To effectively support deep learning at LinkedIn, we need to first address the data processing issues. Most of the datasets used by our ML algorithms (e.g., LinkedIn large scale personalization engine Photon-ML) are in Avro format. Each record in an Avro dataset is essentially a sparse vector, and can be easily consumed by most of the modern classifiers. However, the format cannot be directly used by TensorFlow -- the leading deep learning package. The main blocker is that the sparse vector is not in the same format as Tensor.
Many companies have vast amount of ML data in similar sparse vector format, and Tensor format is still relatively new to many companies. Avro2TF bridges this gap by providing scalable Spark based transformation and extension mechanism to efficiently convert the data into TF records that can be readily consumed by TensorFlow.
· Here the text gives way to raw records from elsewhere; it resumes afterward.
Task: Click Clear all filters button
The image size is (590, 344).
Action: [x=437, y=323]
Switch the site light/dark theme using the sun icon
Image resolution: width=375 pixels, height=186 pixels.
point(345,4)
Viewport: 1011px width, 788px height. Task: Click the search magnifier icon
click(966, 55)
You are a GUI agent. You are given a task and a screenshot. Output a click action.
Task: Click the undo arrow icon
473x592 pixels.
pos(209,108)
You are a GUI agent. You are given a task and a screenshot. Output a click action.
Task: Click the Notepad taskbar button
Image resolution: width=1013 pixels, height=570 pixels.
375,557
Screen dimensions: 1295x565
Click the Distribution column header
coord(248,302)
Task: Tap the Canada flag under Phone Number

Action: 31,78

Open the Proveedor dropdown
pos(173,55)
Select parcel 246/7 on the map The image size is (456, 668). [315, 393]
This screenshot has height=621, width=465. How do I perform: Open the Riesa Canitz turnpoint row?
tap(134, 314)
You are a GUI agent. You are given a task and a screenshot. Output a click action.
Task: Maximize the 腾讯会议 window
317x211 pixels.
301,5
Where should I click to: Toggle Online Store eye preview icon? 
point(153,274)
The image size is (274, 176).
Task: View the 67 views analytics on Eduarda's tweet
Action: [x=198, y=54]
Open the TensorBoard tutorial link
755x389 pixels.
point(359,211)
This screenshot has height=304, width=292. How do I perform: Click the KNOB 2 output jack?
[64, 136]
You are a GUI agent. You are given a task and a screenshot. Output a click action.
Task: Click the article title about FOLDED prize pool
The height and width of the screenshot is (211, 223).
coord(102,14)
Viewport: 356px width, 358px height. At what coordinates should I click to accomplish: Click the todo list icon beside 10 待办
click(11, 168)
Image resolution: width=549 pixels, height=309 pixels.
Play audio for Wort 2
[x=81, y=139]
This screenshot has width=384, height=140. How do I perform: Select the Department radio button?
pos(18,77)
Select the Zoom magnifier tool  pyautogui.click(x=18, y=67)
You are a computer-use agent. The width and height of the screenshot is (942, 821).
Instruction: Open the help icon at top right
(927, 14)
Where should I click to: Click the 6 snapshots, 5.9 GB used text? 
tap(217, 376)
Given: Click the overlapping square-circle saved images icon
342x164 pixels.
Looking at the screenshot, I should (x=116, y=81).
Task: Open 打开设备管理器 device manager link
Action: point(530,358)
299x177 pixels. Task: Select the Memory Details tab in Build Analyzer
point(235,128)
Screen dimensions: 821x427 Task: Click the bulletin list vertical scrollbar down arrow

With this technology, engineers can improve their productivity by focusing on model building rather than data processing.
In this talk, we will go over the data processing issues common to many machine learning pipelines, and how we solve the problems, then deep dive into the open sourced tool, Avro2TF. How it works, its tech architecture and usage.
Call Girls in Nagpur Suman Call 7001035870 Meet With Nagpur Escorts
Avro2 tf: a data processing engine for tensorflow
1. Avro2TF: A Data Processing
Engine for TensorFlow
Xuhong Zhang, Wensheng Sun, Chenya Zhang, Yiming Ma
AI Computing Foundation Team
2. Tensor Data Preparation: Avro2TF
- A data preprocessing component under TensorFlowIn.
- Read raw user input data with any format supported by Spark.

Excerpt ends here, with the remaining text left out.